Когда-то убежали мы от взмыленного отряда монгольских всадников, вернее, не убежали, а зарылись здесь в глину, в сумерках схоронялись, всадники и проскакали мимо. Мы долго в страхе ждали их назад, но они не появлялись целое столетие, и тогда мы построили здесь село из глины.
Теперь на главной улице нашего села сверкает та же лужа, что и двести лет назад, а домики отличаются от тогдашних только телевизионными антеннами на крышах. Вечные свиньи лежат в вечной луже. Вечные куры копошатся в вечной пыли. Обглоданная колокольня нависает над селом. Гипсовый большеголовый уродец-Ильич со странной инопланетной улыбочкой смотрит на хоздвор, где несколько мужиков, сложа руки, сидят на бревнах и с лукавым покорством ждут чуда, то ли превращения опостылевших комбайнов в сказочных розовых коней, то ли просто бутылки.
– Вот видишь, сынок, все отшумело, все пронеслось – гражданка, нэп, твердое решение, колхозные муки, война – а руки-то крестьянские остались – видишь? – шрамы, земля, черные руки России… положи-ка свою ладонь на эту руку!… не бойся, не сломает, защитит…
И чтобы показать мне пример, Аполлинарий Боков положил свою старую партийную руку на руку мужика, что тихо лежала на колене, словно убитый солдат на бугре. Конечно, не прошло и минуты, как появилась тут третья неизвестная длань и накрыла собой отцову.
– По рублю, что ли, мужики?
Я обнаружил вдруг себя на коленях в главной луже нашего села, в той самой, что не покорилась феодализму, а от капитализма змейкой утекла в социализм, на прежнее место. Там плавали пушинки, мелкие перышки, мелкий навоз и обрывки двадцатого века – целлофан и станиоль.
– Ждете ли вы, русские мужики, Сына Божьего или уже позабыли? – спросил я.

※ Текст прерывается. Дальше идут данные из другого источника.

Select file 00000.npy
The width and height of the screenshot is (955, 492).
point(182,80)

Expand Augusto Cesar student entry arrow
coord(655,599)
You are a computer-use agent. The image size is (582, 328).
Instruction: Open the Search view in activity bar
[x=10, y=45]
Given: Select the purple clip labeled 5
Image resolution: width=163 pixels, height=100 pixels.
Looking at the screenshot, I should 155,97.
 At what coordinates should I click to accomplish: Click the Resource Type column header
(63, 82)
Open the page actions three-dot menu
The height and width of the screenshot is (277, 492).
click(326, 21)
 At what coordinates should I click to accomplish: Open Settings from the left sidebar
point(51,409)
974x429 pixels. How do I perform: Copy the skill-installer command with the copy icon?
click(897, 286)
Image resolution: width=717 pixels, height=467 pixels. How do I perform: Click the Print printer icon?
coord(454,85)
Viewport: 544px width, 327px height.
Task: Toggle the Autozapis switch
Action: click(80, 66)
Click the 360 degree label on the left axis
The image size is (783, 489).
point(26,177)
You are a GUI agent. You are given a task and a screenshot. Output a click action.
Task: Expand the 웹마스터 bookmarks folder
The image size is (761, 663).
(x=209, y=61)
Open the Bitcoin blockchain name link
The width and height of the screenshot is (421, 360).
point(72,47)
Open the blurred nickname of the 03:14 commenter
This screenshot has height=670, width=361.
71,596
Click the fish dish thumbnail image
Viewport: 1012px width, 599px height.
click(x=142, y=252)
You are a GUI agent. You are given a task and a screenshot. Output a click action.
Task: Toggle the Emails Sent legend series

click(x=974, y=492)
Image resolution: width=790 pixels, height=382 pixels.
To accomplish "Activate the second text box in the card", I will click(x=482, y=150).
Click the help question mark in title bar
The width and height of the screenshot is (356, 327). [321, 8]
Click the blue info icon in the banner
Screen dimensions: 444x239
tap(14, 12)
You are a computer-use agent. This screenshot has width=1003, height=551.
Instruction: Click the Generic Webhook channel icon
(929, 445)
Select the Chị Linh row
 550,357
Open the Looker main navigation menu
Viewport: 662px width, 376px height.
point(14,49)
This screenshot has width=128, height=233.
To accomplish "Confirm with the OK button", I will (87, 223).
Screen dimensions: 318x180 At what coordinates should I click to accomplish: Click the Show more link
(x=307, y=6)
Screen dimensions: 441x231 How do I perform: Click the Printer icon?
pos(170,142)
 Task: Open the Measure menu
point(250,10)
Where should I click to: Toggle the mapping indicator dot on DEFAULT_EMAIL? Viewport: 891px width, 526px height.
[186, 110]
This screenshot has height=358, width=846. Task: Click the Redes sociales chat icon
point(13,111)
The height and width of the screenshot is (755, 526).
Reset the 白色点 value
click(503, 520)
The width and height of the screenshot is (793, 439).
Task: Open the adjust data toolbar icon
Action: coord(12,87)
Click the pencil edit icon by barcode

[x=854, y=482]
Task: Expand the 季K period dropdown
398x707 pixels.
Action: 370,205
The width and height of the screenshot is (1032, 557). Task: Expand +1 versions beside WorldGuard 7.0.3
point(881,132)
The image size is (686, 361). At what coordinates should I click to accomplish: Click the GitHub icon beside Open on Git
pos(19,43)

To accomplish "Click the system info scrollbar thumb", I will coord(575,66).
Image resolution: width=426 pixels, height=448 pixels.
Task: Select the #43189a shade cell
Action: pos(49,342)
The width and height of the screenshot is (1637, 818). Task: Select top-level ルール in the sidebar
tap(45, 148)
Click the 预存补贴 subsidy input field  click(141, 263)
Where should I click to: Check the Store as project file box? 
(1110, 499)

В ответ я не услышал ни звука, но увидел престраннейшую картину. Сквозь приблизившиеся страдающие глаза моего отца я видел невероятно удалившихся мужиков-механизаторов, неподвижно сидящих на бревне, и бутылку из-под «Перцовой» вровень с колокольней, и маленького калмыцкого гипсового божка в окружении огромных птиц, и перевернутую вывеску чайной, упершуюся в шелудивый собачий бок, и три кастрюли на заборе, и мотоцикл, задумчиво стоящий на заднем колесе… Сквозь крохотный частный оазис резеды и бегоний весь этот мир, и меня в том числе, держал под наблюдением голубой экран с непонятным прищуром подполковника Чепцова.
– А ждешь ли ты сам? – вопросил я себя. – Ждет ли твоя печень, ждут ли кровеносные сосуды и лимфа? Не вытекает ли из тебя твоя «струящаяся душа» по ялтинским дракам, по чужим постелям и медвытрезвителям?
Вдруг произошло нечто: картина ожила, масштабы вернулись в рамки, в мире вновь появился звук – на хоздвор въехал картофельный комбайн. С легким журчанием, свойственным современным совершенным механизмам, он делал свое дело: жадно глотал картофель, мигом его сортировал, чистил щетками и отваливал – крупный в нейлоновые сет-ки, мелкий в контейнер для скотских нужд.
– Во дает Фээргэ! – не без гордости сказал кто-то на бревнах.
Сбоку от комбайна сивка-бурка-вещая-каурка тянула телегу с картовью, а картовь эту ведром бросала в комбайн высокая красавица старуха с искаженным от дикой прекрасной песни лицом.